#### [Your instructions]
The forum thread below is about a PC that won't boot. List every power supply brand that the thread names as a good-quality choice.

#### [Extracted text]
# PC not boot-up.



## sharansingh (Jul 30, 2016)

Hi, I recently change my HDD after first was corrupted. Now when I install my new HDD my PC won't run up. Motherboard green light for power is on but after pressing power button  not even CPU fan is running. Whats the problem in this?? How to resolve this?


----------



## topgear (Aug 2, 2016)

Your PSU / SMPS model and manufacturer ?? Is your pc running if you don't connect the HDD ?


----------



## sharansingh (Aug 3, 2016)

AMD FX 6300 3.50 GHz 
Gigabyte 78LMT S2PT

Its not running , even processor fan is not working.


----------



## topgear (Aug 3, 2016)

Try running your PC with a different SMPS.


----------



## anky (Aug 3, 2016)

install some other hdd or ur old hdd and see if cpu fan is running.


----------



## sharansingh (Aug 4, 2016)

topgear said:


> Try running your PC with a different SMPS.



Thanks for your suggestion, I'm tried with new PSU and it works.


----------



## topgear (Aug 5, 2016)

Good to know your PC is running alright now. BTW, always use good quality smps from brands like corsair, antec, seasonic, xfx, etc. - they may seem costly at-first but will save you a lots of headache later.


----------



## shanmorkel1685 (Nov 24, 2016)

Every System has different types of hard disk. But In some cases, hard disk is supported but Mother Board is not supported. So you have to choose your hard disk based in the configuration of the PC.


----------



## topgear (Nov 26, 2016)

shanmorkel1685 said:


> Every System has different types of hard disk. *But In some cases, hard disk is supported but Mother Board is not supported*. So you have to choose your hard disk based in the configuration of the PC.



Really surprised. and HDD is supported by what ??

Anyway, please don't unnecessarily bump old threads.


----------

#### [Stored data]
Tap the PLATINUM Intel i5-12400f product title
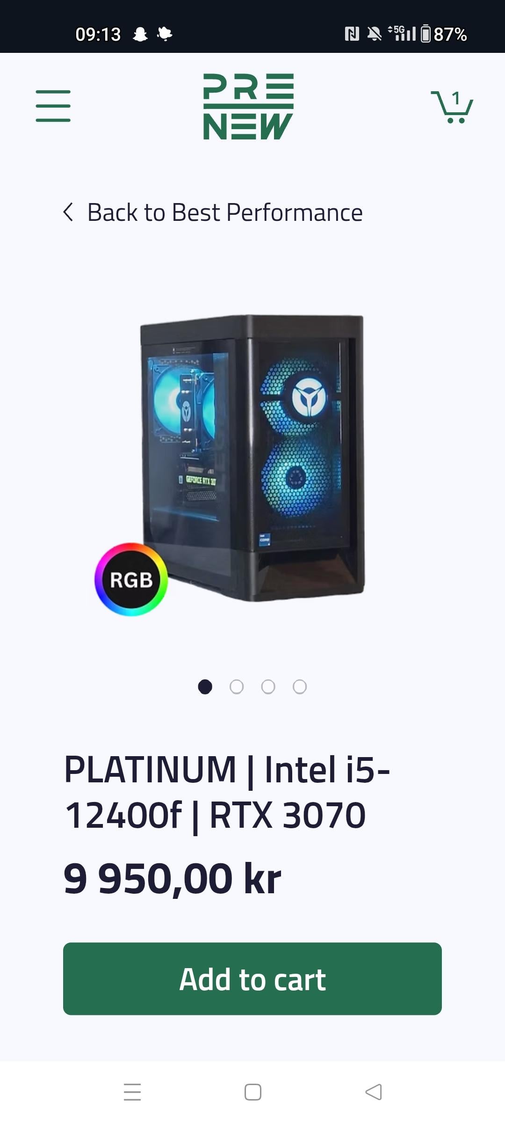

#### [Response to the task]
corsair, antec, seasonic, xfx